Codex has already proven its value. Independent developer Peter Steinberger, creator of the viral OpenClaw tool and its spinoff Moltbook, says his productivity doubled after switching to Codex. A four-person OpenAI team also built the Sora for Android app in just 28 days using Codex.

Availability and pricing

The Codex app is now available on macOS. Anyone with a ChatGPT Plus, Pro, Business, Enterprise, or Edu subscription can access Codex across the CLI, web, IDE extension, and desktop app. Usage is included in existing plans, with optional credits available for heavier workloads.

For a limited time, Codex is also open to ChatGPT Free and Go users. During this period, OpenAI is doubling the rate limits for all paid users.

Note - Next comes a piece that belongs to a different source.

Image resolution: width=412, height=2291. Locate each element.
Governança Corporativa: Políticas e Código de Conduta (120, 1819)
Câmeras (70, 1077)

Competition intensifies across the ecosystem

With over a million developers using Codex in the past month across startups and enterprises, OpenAI is tightening its grip on the developer tools market. But competition is heating up. Anthropic has made rapid gains in enterprise adoption, with companies like Uber, Spotify, Salesforce, Accenture, and Snowflake adopting Claude Code.

OpenAI is betting on centralised control as the next big differentiator. The app lets users coordinate multiple agents across projects, automate repetitive workflows, and monitor everything in one place. For now, the company recommends using GPT-5.2-Codex for coding tasks and GPT-5.2 for analysis and writing, with adjustable intensity and personality settings.

The battle to become developers’ default platform is far from settled, but with the Codex app, OpenAI has signalled its intent to compete on experience, depth, and speed.

What’s next for Codex?

Codex adoption has surged since the launch of GPT-5.2-Codex. Next, OpenAI plans to bring the app to Windows, further expand model capabilities, and speed up inference.

Multi-agent workflows will continue to improve, offering smoother task switching and better parallel execution. Automations will soon support cloud-based triggers, letting agents run continuously even when a device is offline.

OpenAI’s core belief is that everything comes back to code, and the more capable an agent is at producing and reasoning about it, the more broadly useful it becomes. Codex is designed to close the gap between powerful models and the practical, everyday work people need to accomplish.

OpenAI’s latest move signals one thing clearly: the new era of software development will be faster and more autonomous, more intuitive, and open to far more people than ever before.